Raquel ya no viste de luto riguroso, en su rostro asoma cada vez con más frecuencia la sonrisa que antes nunca le faltaba, tiene ánimos para disfrutar con su familia de unas vacaciones y, de nuevo, vuelve a preocuparse por su imagen. Un año y dos meses después de que su existencia cambiara drásticamente a causa del fallecimiento de su esposo, Pedro Carrasco, Raquel empieza a superar el golpe más duro que la vida le ha dado.

Centrada en su trabajo
Sin duda, su trabajo ha sido uno de los grandes pilares en los que Raquel se ha apoyado para superar tan amargo trance. Dos semanas después del fatídico 27 de enero de 2001, la joven madrileña volvía a trabajar en la peluquería que regenta en Majadahonda con la esperanza de que el cariño de sus compañeros, el trato con sus clientas y el estar tanto tiempo ocupada le ayudaran a mitigar el dolor que sentía.

El arrope de su familia
Además, Raquel ha estado en este tiempo permanentemente acompañada por sus padres y sus hermanos. Ellos la acompañaban todos los días a la peluquería cuando Raquel todavía no se encontraba con fuerzas para conducir desde la casa que había compartido con Pedro hasta la peluquería que había abierto con tanto esfuerzo. Y en su familia, encontró el soporte principal para soportar el duro trance que atravesaba.

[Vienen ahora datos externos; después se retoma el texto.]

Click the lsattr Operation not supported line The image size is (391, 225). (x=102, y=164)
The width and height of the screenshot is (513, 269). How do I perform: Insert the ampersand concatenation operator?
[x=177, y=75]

Y fue precisamente con ellos con quien quiso disfrutar, hace unas semanas, de unas tranquilas y merecidas vacaciones caribeñas ahora que ya se encuentra con ánimo de empezar una nueva etapa en su vida.

También ahora tiene el ánimo suficiente como para emprender esa operación que le permite superar ciertos problemas de respiración que, al parecer, desde niña padecía y que le impedían respirar con normalidad.